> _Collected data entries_
###
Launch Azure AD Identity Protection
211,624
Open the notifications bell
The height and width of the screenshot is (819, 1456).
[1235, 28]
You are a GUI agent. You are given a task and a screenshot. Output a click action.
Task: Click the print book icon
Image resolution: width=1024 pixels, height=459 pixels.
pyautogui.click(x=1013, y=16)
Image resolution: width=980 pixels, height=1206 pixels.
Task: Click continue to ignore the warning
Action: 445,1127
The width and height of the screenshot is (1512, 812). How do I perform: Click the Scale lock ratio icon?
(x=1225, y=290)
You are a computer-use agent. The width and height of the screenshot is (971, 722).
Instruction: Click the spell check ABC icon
###
> _To do_
Reproduce every line of the data above word for word, with nothing changed.

> _Output below_
Launch Azure AD Identity Protection
211,624
Open the notifications bell
The height and width of the screenshot is (819, 1456).
[1235, 28]
You are a GUI agent. You are given a task and a screenshot. Output a click action.
Task: Click the print book icon
Image resolution: width=1024 pixels, height=459 pixels.
pyautogui.click(x=1013, y=16)
Image resolution: width=980 pixels, height=1206 pixels.
Task: Click continue to ignore the warning
Action: 445,1127
The width and height of the screenshot is (1512, 812). How do I perform: Click the Scale lock ratio icon?
(x=1225, y=290)
You are a computer-use agent. The width and height of the screenshot is (971, 722).
Instruction: Click the spell check ABC icon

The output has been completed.